__Problem requirements__: Leave out the pictures and return every entry exactly as it appears.

===== Entries supplied

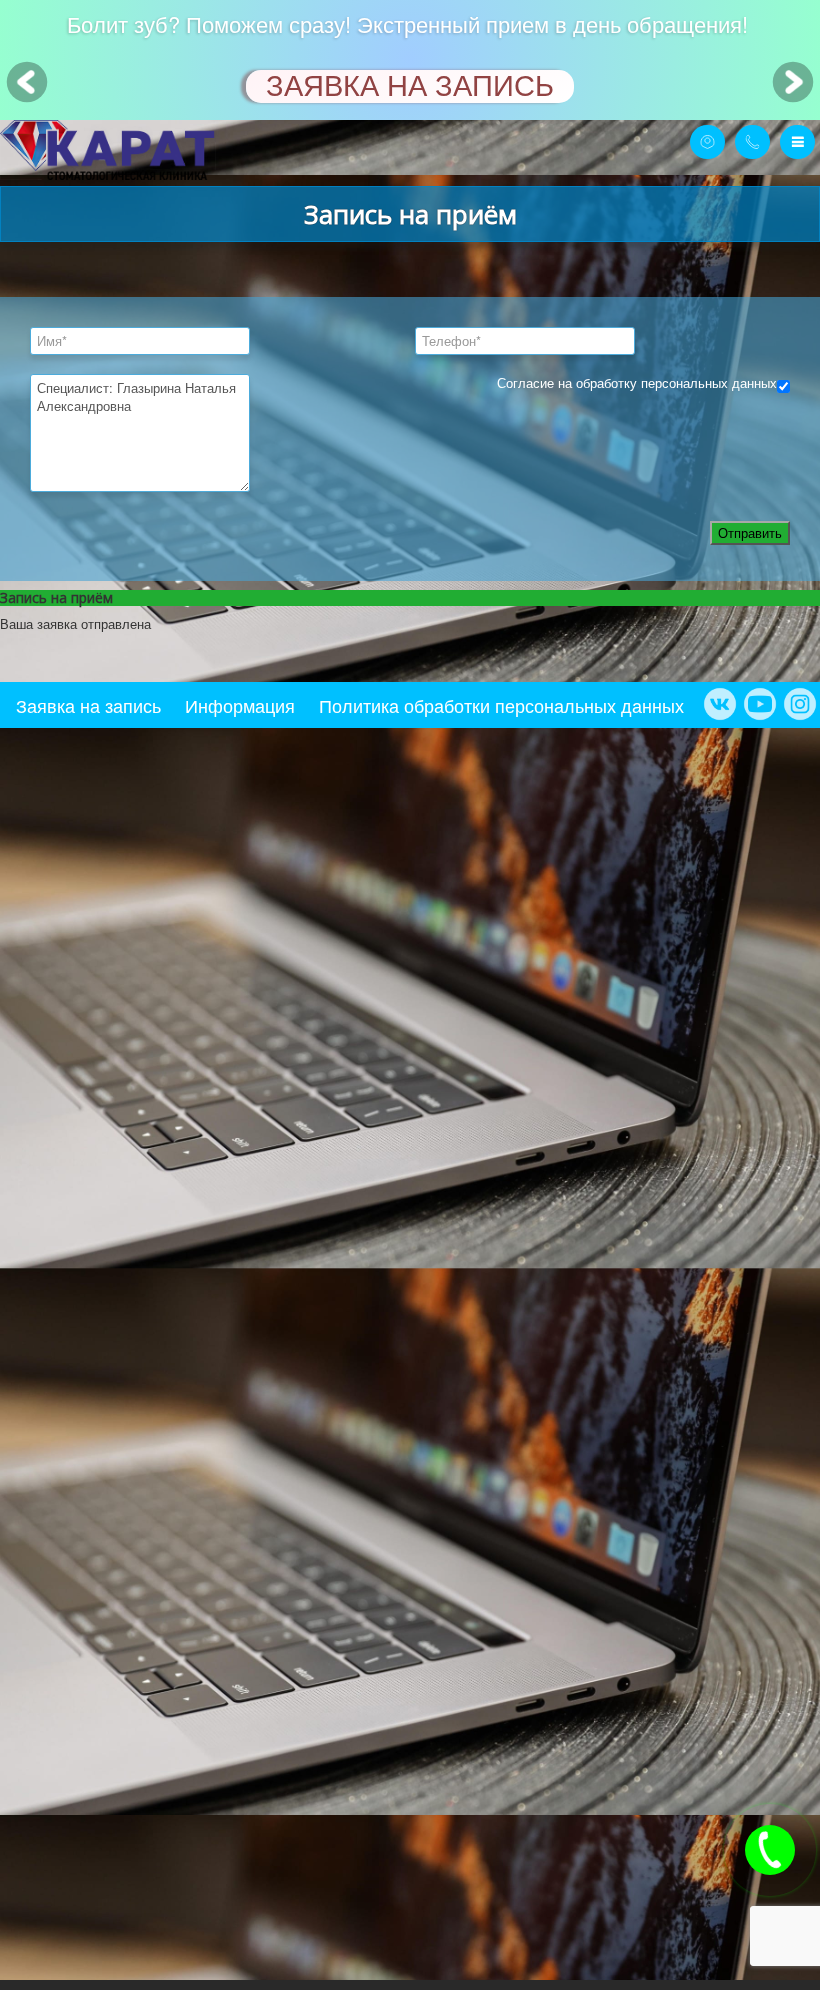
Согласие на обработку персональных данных (637, 382)
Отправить (750, 532)
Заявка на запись (88, 705)
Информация (240, 705)
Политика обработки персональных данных (501, 705)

==========

__Result__:
Согласие на обработку персональных данных (637, 382)
Отправить (750, 532)
Заявка на запись (88, 705)
Информация (240, 705)
Политика обработки персональных данных (501, 705)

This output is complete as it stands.